Appeals court upholds most convictions in state corruption

By Holbrook Mohr/The Associated Press

JACKSON – A federal appeals court tossed out bribery charges against a wealthy ex-lawyer and two former judges Friday, but upheld most of the convictions in a high-profile judicial corruption scandal in Mississippi.
Paul Minor, who was one of Mississippi’s most successful attorneys at one time, and Harrison County judges John Whitfield and Wes Teel were convicted on numerous counts in 2007. Prosecutors said Minor orchestrated a complicated scheme in which he guaranteed loans for the judges, then used cash and third parties to pay off the loans. They allegedly ruled in his favor in civil cases.
Minor, 63, is serving the longest sentence of the three – 11 years in a federal prison in Pensacola, Fla. Before being indicted, Minor was considered among the top tort lawyers in Mississippi, amassing a fortune by suing tobacco, asbestos and other companies.
A 5th U.S. Circuit Court of Appeals panel in New Orleans threw out a bribery conviction for each of the men, but upheld other convictions, including mail fraud, wire fraud and honest services fraud.

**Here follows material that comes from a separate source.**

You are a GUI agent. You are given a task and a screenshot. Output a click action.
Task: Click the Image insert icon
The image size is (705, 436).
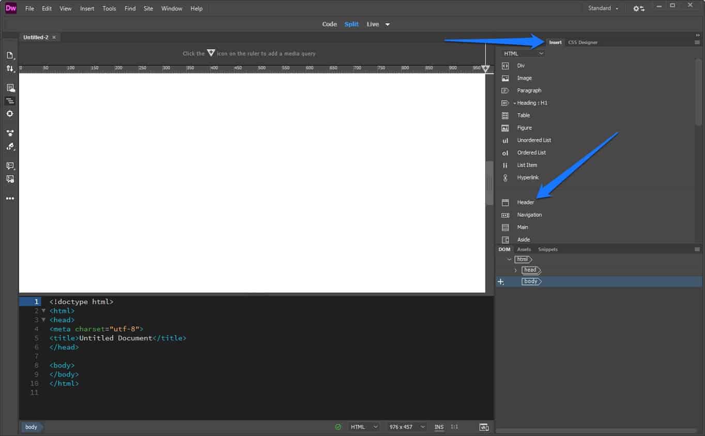coord(505,78)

The court also tossed one conspiracy charge each against Minor and Teel.
No new sentencing date set
The ruling means the men will be sentenced again on the remaining charges. A new sentencing hearing was not immediately set.

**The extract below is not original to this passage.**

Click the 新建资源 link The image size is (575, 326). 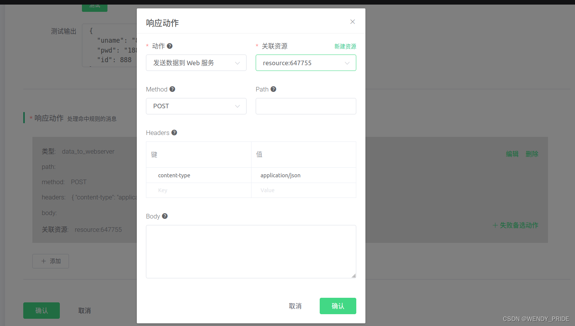point(345,46)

It’s not clear how much the reversal will reduce Minor’s sentence because he got the most time for a racketeering conviction, which was upheld.

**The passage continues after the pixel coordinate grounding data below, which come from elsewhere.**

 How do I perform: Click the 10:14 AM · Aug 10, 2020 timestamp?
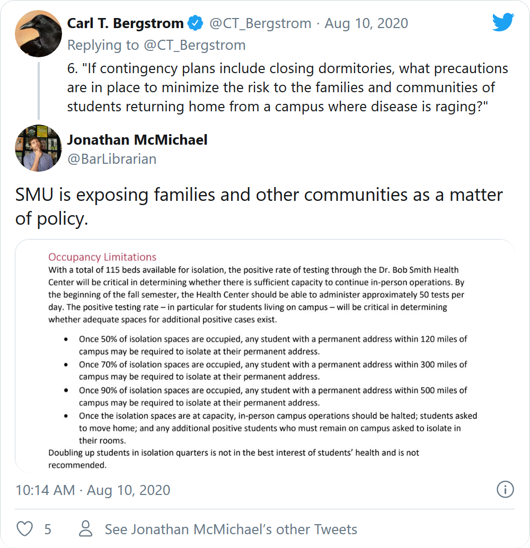93,490
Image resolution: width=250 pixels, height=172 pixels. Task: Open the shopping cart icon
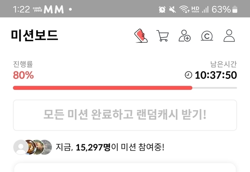tap(163, 36)
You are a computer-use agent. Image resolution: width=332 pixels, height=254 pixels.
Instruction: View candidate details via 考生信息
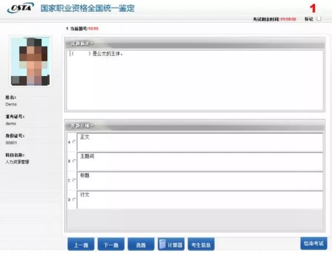[x=201, y=245]
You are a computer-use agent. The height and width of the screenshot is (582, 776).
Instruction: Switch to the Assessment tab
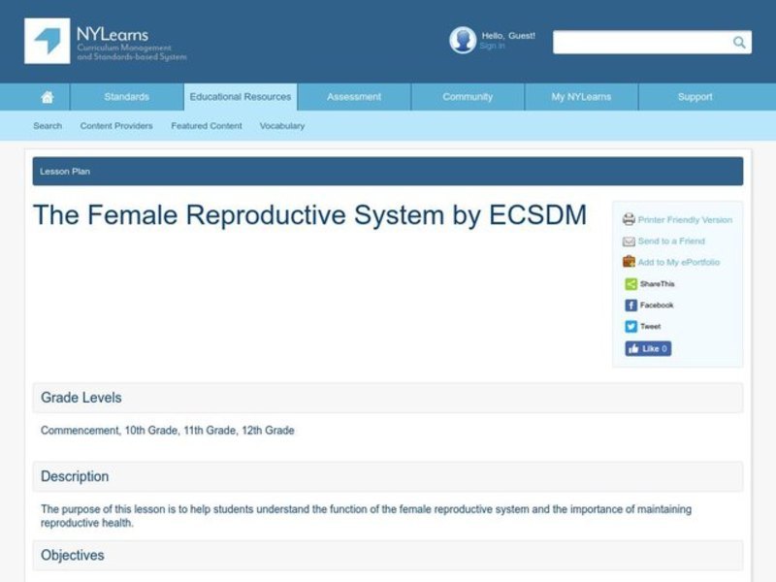pyautogui.click(x=353, y=96)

The court reversed Minor’s conviction on three counts – one of conspiracy and two counts of bribery – and upheld eight others.
“We appreciate the Court of Appeals’ thoughtful consideration of Paul Minor’s case and its reversal of his federal bribery conviction,” Hiram Eastland Jr., an attorney for Minor, said Friday.
Minor’s legal team will ask the three-judge panel to reconsider the other issues raised on appeal or ask for the entire 5th Circuit to hear the case, Eastland said.
And, Eastland said, Minor’s legal team hopes that cases currently before the U.S. Supreme Court dealing with honest services fraud will come down in their favor. Honest services fraud carries up to a 20-year sentence, and is used to prosecute people involved in schemes to “deprive another of the intangible right of honest services.”